■ **About this task**: After finding the line containing "This screenshot has height=386, width=1472." below, please output that line and each following one through the line containing "This screenshot has height=740, width=1280.", exactly as written.

■ **Material to process**:

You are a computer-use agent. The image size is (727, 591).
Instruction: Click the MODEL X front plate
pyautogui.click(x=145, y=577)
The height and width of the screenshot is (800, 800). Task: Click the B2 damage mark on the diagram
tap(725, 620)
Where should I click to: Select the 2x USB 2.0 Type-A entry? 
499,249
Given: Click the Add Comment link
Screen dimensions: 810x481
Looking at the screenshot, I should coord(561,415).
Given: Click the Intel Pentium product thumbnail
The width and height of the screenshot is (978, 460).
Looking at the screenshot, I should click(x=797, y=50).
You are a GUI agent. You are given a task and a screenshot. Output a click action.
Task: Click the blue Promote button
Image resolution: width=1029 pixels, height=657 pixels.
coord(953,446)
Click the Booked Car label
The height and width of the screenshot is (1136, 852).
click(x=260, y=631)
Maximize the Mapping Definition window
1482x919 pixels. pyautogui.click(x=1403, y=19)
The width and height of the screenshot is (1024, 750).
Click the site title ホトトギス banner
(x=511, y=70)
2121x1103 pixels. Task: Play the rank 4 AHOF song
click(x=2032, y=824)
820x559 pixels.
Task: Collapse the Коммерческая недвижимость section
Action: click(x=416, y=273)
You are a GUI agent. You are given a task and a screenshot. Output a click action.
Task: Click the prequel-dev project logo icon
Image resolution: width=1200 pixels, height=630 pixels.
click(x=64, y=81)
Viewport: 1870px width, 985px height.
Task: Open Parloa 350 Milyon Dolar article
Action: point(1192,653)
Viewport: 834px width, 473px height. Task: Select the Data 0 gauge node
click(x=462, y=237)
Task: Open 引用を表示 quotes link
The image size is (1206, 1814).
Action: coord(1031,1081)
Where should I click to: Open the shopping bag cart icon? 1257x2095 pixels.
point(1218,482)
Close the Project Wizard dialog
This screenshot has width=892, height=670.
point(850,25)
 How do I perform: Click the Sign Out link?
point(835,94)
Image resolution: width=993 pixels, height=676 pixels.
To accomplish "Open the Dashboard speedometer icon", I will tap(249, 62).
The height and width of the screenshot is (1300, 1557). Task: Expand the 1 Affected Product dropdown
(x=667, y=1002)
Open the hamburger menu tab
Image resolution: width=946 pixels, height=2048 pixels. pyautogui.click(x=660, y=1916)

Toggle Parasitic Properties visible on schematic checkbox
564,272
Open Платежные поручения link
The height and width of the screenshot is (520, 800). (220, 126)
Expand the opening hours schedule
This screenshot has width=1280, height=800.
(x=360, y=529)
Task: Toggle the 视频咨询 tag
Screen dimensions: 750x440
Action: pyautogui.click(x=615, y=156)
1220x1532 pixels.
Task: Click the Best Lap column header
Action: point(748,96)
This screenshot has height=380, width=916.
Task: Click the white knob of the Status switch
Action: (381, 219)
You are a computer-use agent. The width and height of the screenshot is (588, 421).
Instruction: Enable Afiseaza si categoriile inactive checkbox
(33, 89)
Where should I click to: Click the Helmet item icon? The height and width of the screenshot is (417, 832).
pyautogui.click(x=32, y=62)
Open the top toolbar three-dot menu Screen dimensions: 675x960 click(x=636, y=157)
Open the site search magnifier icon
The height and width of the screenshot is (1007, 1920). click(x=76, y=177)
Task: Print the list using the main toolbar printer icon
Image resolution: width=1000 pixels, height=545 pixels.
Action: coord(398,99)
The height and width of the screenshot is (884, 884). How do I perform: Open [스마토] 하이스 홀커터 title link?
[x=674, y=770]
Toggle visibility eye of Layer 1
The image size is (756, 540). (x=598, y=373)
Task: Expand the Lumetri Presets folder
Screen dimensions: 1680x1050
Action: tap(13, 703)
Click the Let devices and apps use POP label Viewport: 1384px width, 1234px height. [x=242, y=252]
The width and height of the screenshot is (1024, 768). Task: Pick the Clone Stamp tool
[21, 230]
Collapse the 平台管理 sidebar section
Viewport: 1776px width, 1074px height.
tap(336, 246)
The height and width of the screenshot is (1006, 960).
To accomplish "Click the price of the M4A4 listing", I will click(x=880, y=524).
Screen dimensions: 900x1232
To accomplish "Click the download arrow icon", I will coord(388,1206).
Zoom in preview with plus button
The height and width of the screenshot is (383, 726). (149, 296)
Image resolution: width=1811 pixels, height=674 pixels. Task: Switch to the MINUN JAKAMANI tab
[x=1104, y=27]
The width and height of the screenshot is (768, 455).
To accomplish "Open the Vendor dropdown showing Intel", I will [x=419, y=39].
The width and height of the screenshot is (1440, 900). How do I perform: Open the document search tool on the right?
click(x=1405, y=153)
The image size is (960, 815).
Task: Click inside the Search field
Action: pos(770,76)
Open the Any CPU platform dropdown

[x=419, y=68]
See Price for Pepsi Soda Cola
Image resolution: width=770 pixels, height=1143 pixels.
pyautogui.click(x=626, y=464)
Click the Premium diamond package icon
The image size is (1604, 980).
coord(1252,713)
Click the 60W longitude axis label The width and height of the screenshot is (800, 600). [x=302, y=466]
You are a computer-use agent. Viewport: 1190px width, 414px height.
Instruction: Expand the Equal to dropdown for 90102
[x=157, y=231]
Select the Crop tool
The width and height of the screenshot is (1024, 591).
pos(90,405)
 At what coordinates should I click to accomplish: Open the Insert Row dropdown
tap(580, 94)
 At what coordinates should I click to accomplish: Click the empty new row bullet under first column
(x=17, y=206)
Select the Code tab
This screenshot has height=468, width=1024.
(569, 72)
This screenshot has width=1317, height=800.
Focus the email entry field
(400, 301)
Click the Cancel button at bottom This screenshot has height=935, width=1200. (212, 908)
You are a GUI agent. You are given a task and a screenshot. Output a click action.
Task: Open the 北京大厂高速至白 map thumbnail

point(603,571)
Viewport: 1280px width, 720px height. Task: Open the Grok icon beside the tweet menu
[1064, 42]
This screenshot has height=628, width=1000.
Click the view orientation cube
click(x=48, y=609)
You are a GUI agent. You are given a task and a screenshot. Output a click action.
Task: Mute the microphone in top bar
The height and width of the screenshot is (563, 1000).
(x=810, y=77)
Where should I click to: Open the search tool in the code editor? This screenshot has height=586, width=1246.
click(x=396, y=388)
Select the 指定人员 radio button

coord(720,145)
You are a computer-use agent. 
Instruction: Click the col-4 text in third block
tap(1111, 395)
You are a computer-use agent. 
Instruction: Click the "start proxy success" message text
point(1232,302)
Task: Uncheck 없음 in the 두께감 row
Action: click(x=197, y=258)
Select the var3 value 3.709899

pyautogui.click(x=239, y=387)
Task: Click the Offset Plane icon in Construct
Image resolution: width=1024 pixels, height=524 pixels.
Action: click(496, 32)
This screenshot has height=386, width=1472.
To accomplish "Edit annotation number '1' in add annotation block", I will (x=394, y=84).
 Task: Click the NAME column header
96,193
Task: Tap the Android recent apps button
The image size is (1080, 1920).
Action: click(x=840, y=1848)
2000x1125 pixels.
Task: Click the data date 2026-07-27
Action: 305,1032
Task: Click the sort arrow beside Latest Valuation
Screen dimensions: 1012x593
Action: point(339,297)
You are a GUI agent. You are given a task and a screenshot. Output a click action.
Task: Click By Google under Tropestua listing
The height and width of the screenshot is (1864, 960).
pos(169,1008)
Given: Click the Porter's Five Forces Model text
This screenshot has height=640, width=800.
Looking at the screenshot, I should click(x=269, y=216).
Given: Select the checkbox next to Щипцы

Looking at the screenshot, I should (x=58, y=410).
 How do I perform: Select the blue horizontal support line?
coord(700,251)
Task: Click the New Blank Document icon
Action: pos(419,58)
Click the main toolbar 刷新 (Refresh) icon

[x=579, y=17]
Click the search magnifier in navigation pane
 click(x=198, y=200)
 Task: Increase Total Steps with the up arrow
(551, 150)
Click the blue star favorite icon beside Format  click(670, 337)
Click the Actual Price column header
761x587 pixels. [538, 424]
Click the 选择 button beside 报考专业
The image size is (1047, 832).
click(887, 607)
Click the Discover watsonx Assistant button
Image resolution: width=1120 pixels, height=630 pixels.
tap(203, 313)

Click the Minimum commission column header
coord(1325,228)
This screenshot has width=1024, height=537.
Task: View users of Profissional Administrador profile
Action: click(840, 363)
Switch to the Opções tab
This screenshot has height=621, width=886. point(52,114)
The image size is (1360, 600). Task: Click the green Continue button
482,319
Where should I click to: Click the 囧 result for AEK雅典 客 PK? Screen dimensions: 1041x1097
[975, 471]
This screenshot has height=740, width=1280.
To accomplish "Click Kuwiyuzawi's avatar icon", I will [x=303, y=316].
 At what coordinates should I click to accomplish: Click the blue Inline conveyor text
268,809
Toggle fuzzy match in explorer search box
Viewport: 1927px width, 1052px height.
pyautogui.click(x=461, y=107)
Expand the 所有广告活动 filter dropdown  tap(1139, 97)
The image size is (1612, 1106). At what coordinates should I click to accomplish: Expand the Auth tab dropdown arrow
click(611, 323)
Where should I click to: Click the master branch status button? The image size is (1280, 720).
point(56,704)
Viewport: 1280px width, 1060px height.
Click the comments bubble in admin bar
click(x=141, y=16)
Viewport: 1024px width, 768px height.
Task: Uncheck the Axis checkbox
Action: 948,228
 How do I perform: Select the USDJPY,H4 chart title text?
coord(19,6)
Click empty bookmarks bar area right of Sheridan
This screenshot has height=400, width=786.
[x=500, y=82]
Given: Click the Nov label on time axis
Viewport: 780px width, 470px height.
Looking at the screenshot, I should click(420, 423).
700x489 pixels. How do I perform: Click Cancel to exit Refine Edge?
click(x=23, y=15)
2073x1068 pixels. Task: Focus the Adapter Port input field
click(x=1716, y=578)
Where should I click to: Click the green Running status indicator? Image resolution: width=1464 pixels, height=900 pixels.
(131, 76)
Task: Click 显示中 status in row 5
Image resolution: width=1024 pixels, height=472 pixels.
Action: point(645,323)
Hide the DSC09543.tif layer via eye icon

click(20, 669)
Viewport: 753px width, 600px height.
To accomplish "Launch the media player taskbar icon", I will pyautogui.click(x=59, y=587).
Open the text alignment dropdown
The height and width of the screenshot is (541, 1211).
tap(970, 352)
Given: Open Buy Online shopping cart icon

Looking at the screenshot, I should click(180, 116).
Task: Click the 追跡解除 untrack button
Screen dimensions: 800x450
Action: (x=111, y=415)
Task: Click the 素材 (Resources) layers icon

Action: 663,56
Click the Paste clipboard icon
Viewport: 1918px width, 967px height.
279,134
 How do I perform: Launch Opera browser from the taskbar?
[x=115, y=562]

■ **Answer for the task**:
This screenshot has height=386, width=1472.
To accomplish "Edit annotation number '1' in add annotation block", I will (x=394, y=84).
 Task: Click the NAME column header
96,193
Task: Tap the Android recent apps button
The image size is (1080, 1920).
Action: click(x=840, y=1848)
2000x1125 pixels.
Task: Click the data date 2026-07-27
Action: 305,1032
Task: Click the sort arrow beside Latest Valuation
Screen dimensions: 1012x593
Action: point(339,297)
You are a GUI agent. You are given a task and a screenshot. Output a click action.
Task: Click By Google under Tropestua listing
The height and width of the screenshot is (1864, 960).
pos(169,1008)
Given: Click the Porter's Five Forces Model text
This screenshot has height=640, width=800.
Looking at the screenshot, I should click(x=269, y=216).
Given: Select the checkbox next to Щипцы

Looking at the screenshot, I should (x=58, y=410).
 How do I perform: Select the blue horizontal support line?
coord(700,251)
Task: Click the New Blank Document icon
Action: pos(419,58)
Click the main toolbar 刷新 (Refresh) icon

[x=579, y=17]
Click the search magnifier in navigation pane
 click(x=198, y=200)
 Task: Increase Total Steps with the up arrow
(551, 150)
Click the blue star favorite icon beside Format  click(670, 337)
Click the Actual Price column header
761x587 pixels. [538, 424]
Click the 选择 button beside 报考专业
The image size is (1047, 832).
click(887, 607)
Click the Discover watsonx Assistant button
Image resolution: width=1120 pixels, height=630 pixels.
tap(203, 313)

Click the Minimum commission column header
coord(1325,228)
This screenshot has width=1024, height=537.
Task: View users of Profissional Administrador profile
Action: click(840, 363)
Switch to the Opções tab
This screenshot has height=621, width=886. point(52,114)
The image size is (1360, 600). Task: Click the green Continue button
482,319
Where should I click to: Click the 囧 result for AEK雅典 客 PK? Screen dimensions: 1041x1097
[975, 471]
This screenshot has height=740, width=1280.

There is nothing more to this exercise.